La circulación de más de 80.000 “autos mellizos” en nuestro país representa una grave problemática de seguridad y fraude, evidenciada por denuncias de las ONGs Defendamos Buenos Aires y Defendamos la República Argentina. De acuerdo con los datos recabados, el 80% de estos coches son camionetas utilitarias, 4×4 y pick ups, tanto grandes como medianas.
Estos vehículos utilizan documentación apócrifa altamente sofisticada, incluyendo títulos, cédulas y pólizas de seguro, logrando engañar a las autoridades y circular por meses o años sin ser detectados.
El término “auto mellizo” se utiliza cuando un auto robado adopta los datos identificatorios de otro coche con misma marca, modelo e incluso color, que circula de manera legal. Se trata de una maniobra delictiva compleja, silenciosa y difícil de detectar, que puede generar serias consecuencias legales para quienes adquieren estos vehículos de buena fe.
En muchos casos, aparecen las primeras señales de alerta cuando el titular del vehículo original comienza a recibir multas o infracciones por hechos que no cometió, en lugares por donde su auto nunca circuló. Esto suele ocurrir cuando el auto mellizo se encuentra en otra provincia o ciudad, lo que permite detectar la irregularidad al constatar que el vehículo propio estaba en un lugar distinto al indicado en la infracción.
Aunque también hay situaciones en las que las irregularidades se descubren recién en el Registro Automotor.
Los autos mellizos suelen presentar documentación completamente falsificada: informes de dominio adulterados, formularios 08 apócrifos, verificaciones policiales fraguadas, títulos digitales irregulares y chapas patentes clonadas. En algunos casos, también se utilizan cédulas robadas para reforzar la apariencia de legalidad.

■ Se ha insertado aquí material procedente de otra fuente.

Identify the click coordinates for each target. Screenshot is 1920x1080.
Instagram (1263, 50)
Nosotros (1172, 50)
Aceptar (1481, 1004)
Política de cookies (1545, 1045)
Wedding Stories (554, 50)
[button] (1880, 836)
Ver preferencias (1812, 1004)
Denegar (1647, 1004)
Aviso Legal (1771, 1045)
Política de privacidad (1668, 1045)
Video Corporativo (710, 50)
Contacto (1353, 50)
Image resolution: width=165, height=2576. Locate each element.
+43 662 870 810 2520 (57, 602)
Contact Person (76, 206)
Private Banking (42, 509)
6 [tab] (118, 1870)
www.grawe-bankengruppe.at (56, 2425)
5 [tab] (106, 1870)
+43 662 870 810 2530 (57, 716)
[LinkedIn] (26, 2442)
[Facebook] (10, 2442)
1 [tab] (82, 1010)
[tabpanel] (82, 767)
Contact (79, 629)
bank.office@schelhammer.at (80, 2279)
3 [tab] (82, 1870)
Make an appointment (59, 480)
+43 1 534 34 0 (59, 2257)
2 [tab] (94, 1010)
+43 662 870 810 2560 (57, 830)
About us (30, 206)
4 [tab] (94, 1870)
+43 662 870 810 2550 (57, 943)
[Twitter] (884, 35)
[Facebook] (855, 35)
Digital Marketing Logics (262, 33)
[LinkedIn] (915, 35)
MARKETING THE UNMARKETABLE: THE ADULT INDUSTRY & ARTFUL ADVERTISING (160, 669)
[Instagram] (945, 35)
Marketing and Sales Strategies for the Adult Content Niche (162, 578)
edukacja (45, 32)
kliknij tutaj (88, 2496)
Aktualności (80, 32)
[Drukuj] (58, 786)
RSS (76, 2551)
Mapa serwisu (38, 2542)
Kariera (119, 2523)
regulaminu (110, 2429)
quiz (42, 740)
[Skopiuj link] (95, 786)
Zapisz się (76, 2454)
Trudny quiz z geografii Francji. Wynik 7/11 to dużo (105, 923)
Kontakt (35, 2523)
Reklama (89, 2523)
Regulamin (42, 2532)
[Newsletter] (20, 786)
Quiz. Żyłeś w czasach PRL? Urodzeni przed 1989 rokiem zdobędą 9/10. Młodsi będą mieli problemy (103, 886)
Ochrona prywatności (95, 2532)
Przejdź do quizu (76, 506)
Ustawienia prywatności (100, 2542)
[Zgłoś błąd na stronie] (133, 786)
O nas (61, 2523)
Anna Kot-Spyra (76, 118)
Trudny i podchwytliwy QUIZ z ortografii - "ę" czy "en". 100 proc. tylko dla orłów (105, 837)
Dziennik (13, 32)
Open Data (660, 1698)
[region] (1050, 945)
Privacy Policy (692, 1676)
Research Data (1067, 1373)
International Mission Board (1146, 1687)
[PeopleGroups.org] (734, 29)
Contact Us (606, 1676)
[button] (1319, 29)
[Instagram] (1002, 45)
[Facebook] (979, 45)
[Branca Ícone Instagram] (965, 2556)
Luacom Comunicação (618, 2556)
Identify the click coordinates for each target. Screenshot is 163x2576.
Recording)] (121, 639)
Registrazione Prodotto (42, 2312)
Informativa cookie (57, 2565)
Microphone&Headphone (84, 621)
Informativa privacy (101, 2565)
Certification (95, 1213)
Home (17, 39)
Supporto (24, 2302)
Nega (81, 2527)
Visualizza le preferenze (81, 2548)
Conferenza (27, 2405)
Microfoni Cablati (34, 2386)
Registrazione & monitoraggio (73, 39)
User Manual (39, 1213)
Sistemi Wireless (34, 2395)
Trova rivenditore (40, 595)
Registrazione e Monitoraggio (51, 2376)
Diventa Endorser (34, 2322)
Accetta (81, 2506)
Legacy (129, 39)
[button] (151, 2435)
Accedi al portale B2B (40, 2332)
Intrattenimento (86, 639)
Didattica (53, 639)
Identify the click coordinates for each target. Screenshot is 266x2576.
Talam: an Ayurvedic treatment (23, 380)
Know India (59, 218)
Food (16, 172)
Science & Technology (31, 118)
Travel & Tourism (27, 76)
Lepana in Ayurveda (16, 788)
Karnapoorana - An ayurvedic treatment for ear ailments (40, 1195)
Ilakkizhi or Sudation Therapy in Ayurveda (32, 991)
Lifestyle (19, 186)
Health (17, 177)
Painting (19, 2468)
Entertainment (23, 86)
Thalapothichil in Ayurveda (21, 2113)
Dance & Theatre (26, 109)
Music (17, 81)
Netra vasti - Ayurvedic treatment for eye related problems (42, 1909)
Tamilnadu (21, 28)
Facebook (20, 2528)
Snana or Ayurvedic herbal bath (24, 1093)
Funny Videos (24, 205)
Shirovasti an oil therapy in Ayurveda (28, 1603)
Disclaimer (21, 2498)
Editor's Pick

Además, según el informe, la operatoria detrás de la venta de autos mellizos se ha sofisticado y se expande principalmente a través de plataformas digitales, donde los estafadores publican vehículos en aparente excelente estado y a precios atractivos.
Para evitar el fraude, la prevención y los controles registrales se vuelven claves. Es necesario, antes de concretar una compra, verificar chasis, motor, deudas y antecedentes del vehículo para evitar estafas.
La tecnología también hace su aporte con la geolocalización vehicular, a partir del análisis del historial de recorridos, que permite conocer con precisión por dónde circuló el vehículo legal, en qué horarios y en qué zonas, facilitando el contraste de información ante multas, infracciones o situaciones sospechosas.
En un escenario donde el fraude automotor es cada vez más sofisticado, combinar controles registrales, cautela en el proceso de compra y respaldo tecnológico puede marcar la diferencia entre una operación segura y un problema legal de largo alcance.